SUPPLIED DATA:

• • •

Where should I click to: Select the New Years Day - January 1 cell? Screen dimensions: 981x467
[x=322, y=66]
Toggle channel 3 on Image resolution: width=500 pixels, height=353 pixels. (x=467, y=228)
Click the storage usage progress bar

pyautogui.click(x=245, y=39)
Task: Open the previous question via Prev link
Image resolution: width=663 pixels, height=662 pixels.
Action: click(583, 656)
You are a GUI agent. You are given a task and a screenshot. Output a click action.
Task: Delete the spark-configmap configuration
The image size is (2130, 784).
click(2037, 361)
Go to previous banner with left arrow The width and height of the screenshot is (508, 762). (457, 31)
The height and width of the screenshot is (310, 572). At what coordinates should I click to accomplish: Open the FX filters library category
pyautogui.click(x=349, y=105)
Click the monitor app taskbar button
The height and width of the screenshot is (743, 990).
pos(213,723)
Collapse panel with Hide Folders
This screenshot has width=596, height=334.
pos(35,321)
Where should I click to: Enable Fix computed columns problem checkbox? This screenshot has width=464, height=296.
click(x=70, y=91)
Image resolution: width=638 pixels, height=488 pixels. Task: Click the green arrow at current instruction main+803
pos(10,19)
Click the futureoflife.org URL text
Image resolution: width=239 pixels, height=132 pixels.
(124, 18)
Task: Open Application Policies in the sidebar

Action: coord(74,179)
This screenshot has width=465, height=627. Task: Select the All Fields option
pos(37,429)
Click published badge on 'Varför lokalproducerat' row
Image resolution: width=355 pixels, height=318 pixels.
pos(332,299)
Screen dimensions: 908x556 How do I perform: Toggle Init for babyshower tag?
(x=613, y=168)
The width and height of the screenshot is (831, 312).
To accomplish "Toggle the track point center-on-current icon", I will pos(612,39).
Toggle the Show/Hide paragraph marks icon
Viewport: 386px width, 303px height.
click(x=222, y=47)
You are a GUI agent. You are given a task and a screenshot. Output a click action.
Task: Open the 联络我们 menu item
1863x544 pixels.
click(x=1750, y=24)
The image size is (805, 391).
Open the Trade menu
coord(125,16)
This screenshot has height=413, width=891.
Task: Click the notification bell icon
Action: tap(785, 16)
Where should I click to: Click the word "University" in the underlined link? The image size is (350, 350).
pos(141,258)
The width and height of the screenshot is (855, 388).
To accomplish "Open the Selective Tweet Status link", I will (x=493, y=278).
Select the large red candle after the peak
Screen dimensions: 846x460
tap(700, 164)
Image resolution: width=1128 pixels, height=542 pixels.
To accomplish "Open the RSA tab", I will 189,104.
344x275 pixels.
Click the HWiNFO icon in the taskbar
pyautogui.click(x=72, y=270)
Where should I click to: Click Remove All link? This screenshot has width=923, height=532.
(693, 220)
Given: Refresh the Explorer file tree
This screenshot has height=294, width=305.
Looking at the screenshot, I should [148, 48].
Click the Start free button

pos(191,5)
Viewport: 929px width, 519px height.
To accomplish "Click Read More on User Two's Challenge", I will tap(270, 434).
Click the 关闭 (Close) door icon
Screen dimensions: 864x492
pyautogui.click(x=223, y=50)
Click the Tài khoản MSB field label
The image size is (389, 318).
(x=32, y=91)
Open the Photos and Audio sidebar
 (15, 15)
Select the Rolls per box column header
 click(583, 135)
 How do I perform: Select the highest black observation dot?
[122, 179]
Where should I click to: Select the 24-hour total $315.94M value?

• • •

Please make an exact copy of the lines above from the line with "Collapse panel with Hide Folders" through the line with "The width and height of the screenshot is (855, 388).", both ends included.

Collapse panel with Hide Folders
This screenshot has width=596, height=334.
pos(35,321)
Where should I click to: Enable Fix computed columns problem checkbox? This screenshot has width=464, height=296.
click(x=70, y=91)
Image resolution: width=638 pixels, height=488 pixels. Task: Click the green arrow at current instruction main+803
pos(10,19)
Click the futureoflife.org URL text
Image resolution: width=239 pixels, height=132 pixels.
(124, 18)
Task: Open Application Policies in the sidebar

Action: coord(74,179)
This screenshot has width=465, height=627. Task: Select the All Fields option
pos(37,429)
Click published badge on 'Varför lokalproducerat' row
Image resolution: width=355 pixels, height=318 pixels.
pos(332,299)
Screen dimensions: 908x556 How do I perform: Toggle Init for babyshower tag?
(x=613, y=168)
The width and height of the screenshot is (831, 312).
To accomplish "Toggle the track point center-on-current icon", I will pos(612,39).
Toggle the Show/Hide paragraph marks icon
Viewport: 386px width, 303px height.
click(x=222, y=47)
You are a GUI agent. You are given a task and a screenshot. Output a click action.
Task: Open the 联络我们 menu item
1863x544 pixels.
click(x=1750, y=24)
The image size is (805, 391).
Open the Trade menu
coord(125,16)
This screenshot has height=413, width=891.
Task: Click the notification bell icon
Action: tap(785, 16)
Where should I click to: Click the word "University" in the underlined link? The image size is (350, 350).
pos(141,258)
The width and height of the screenshot is (855, 388).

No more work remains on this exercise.